List of tasks.
1/ In the craft blog post below, write out the passage from "Now to send" to "them with others.".
2/ Answer these questions using the craft blog post below.
(a) Where did the writer buy the large sheets of rubber?
(b) How many art postcards did the writer need to make for the swap?
(c) What store did the pine wood desk come from?
3/ List every place that the craft blog post below names as a destination for the postcards.

Reading passage.
[Start]

I needed a large bicycle stamp, and couldn’t find one I liked, so I made one! I’m almost out of the large sheets of rubber I bought in Japan. I don’t know where else I can find this stuff, so I’m getting a little worried.
While I was testing the stamp, I remembered that I signed up for a postcard swap over at ihanna, and I needed to make 10 art postcards. I realized this bike was the perfect size for them, so I went to town on a stack of old cereal boxes with sheet music and a few other hand-carved stamps I had around. Toss on some punched-out lilacs, go one round on the sewing machine and wa-la! Postcards everywhere!
Now to send them off- looks like most of them are going abroad. The Netherlands, UK, Germany, Canada, and a few in the US. I hope they find their homes!
I wrote on the back an excerpt from one of my Great Grandmother’s poems,
“I must have a lilac’s purple promise to tell my winter-weary soul that spring has come and all is well.” -Helen Lowrie Marshall
Those words always come to me in spring- and I’m always so thankful that she wrote them. I’m tickled to have the opportunity to share them with others.
Nothing motivates me to sit down and craft than a clean and organized craft space. For the past few years, I haven’t had a really good “space.” In Japan, I couldn’t commit to any furniture or storage, and I’ve been rather transient since then. However, after a year of collecting storage pieces from thrift stores- I have finally made a space I love. Could it be bigger? Can’t it always? ^_^ Here’s what I love about my space…
I love how I can finally see most of my rubber stamps with one look- and when I want a particular stamp, I know where to look for it. While I covet the way my sister organizes with her perfectly labeled drawers- I enjoy having everything out in the open, and I’m sure that drives her crazy. To each her own!
I love my ribbon storage- though re-pining my spools after I cut off a length of ribbon is a weak spot of mine, so they start to get a little crazy after a month or so. I also love the spice rack I’ve got to hold odds and ends for me, it’s perfect for the Martha Stewart punches and bottles of flowers.
I love my pine wood desk because it came from my favorite store, Mujirushi, and I brought it back from Japan with me all folded up. It’s shorter than most desks, and a little small, but I’m making it work because it means a lot to me.
Speaking of sentimentality- my paper storage box is awesome. I never liked the ones I saw it stores- so I asked my brother off-handedly to make me one. So what did I get for Christmas? This! I own a few Marshall originals, but I get to use this one! It always makes me think of him while I’m crafting.

[End]

Data lines.
[Start]

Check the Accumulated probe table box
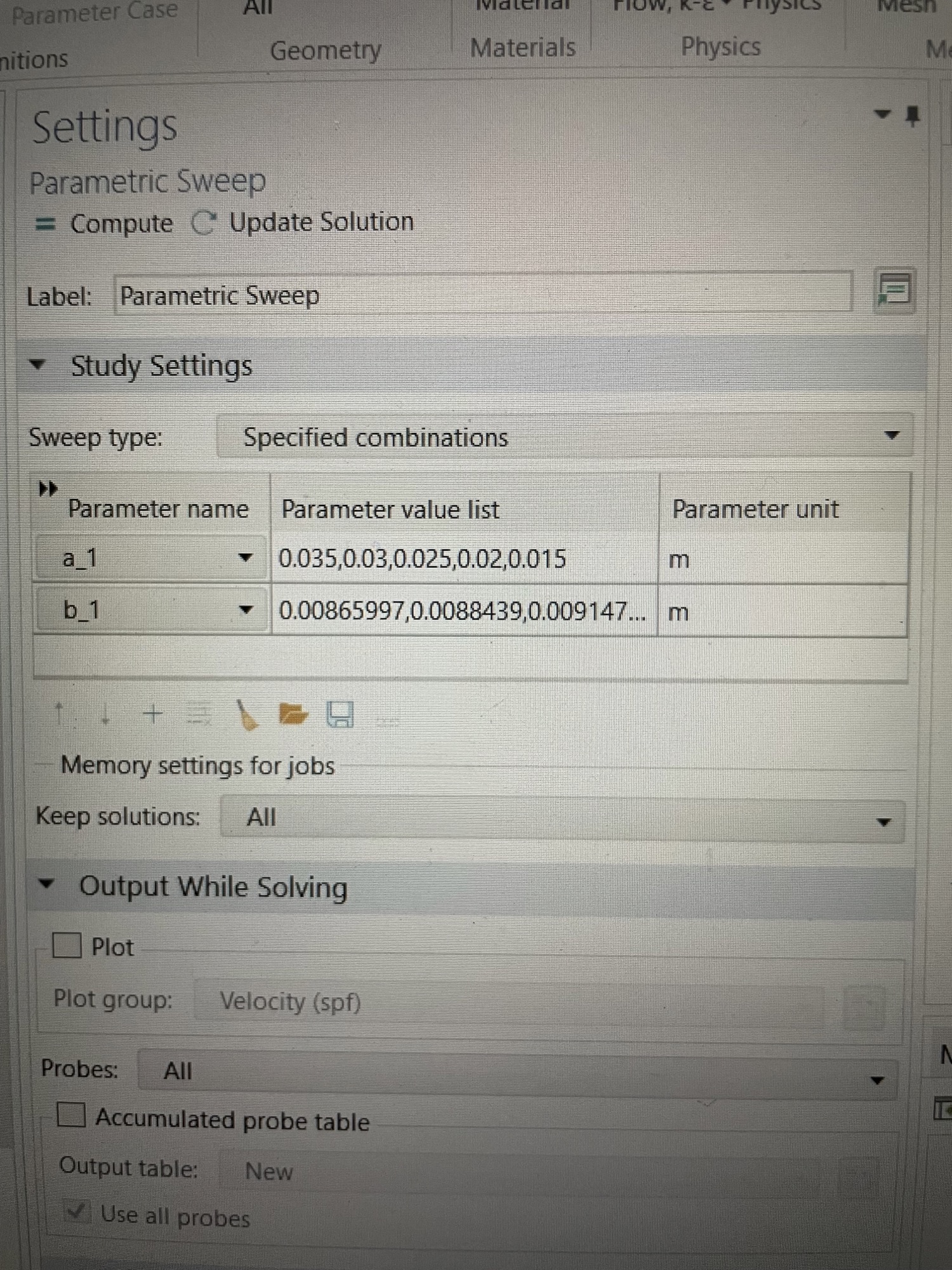Screen dimensions: 952x1270 (71, 1115)
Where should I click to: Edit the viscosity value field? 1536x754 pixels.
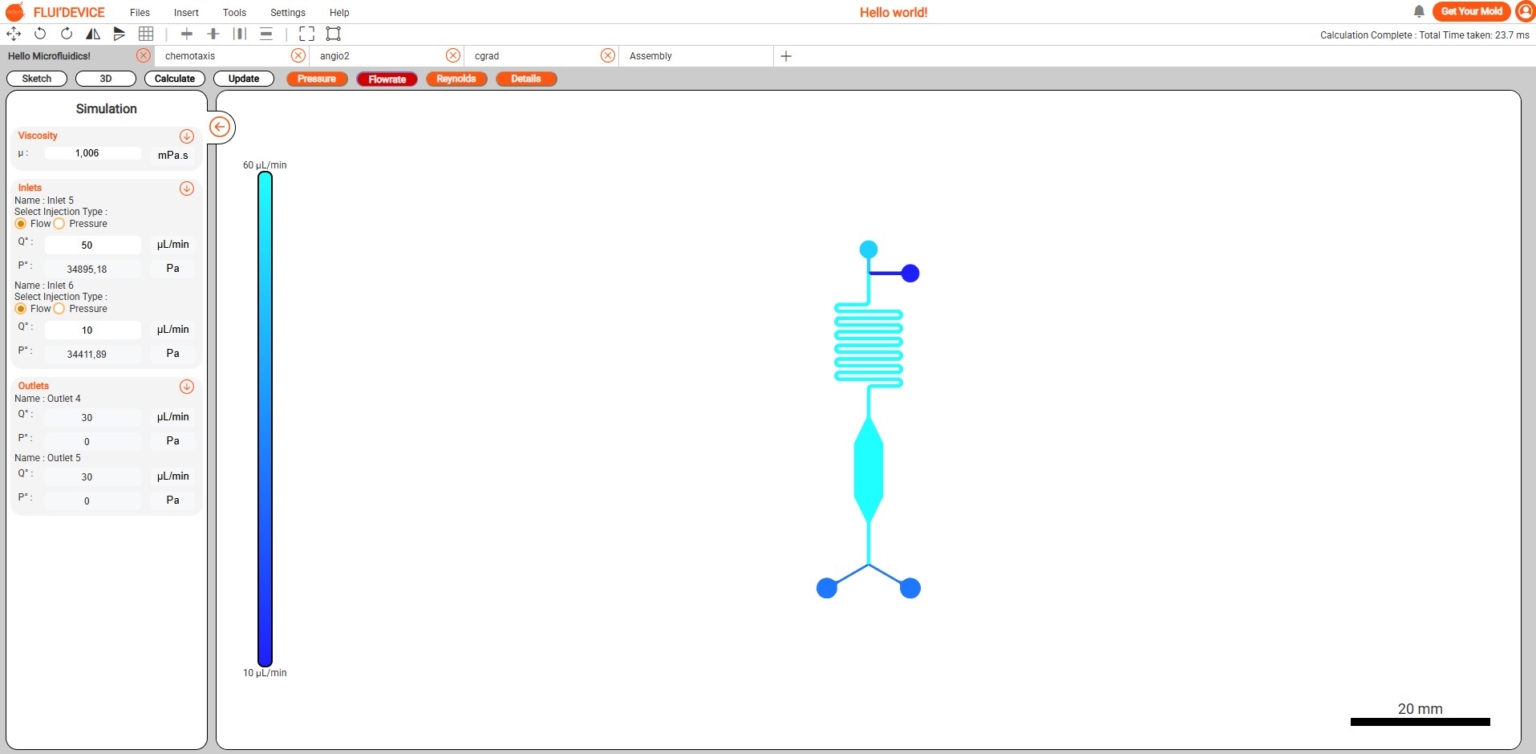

[End]

Per-task answers.
1/
Now to send them off- looks like most of them are going abroad. The Netherlands, UK, Germany, Canada, and a few in the US. I hope they find their homes!
I wrote on the back an excerpt from one of my Great Grandmother’s poems,
“I must have a lilac’s purple promise to tell my winter-weary soul that spring has come and all is well.” -Helen Lowrie Marshall
Those words always come to me in spring- and I’m always so thankful that she wrote them. I’m tickled to have the opportunity to share them with others.

2/
(a) In Japan.
(b) 10.
(c) Mujirushi.

3/
The Netherlands
UK
Germany
Canada
US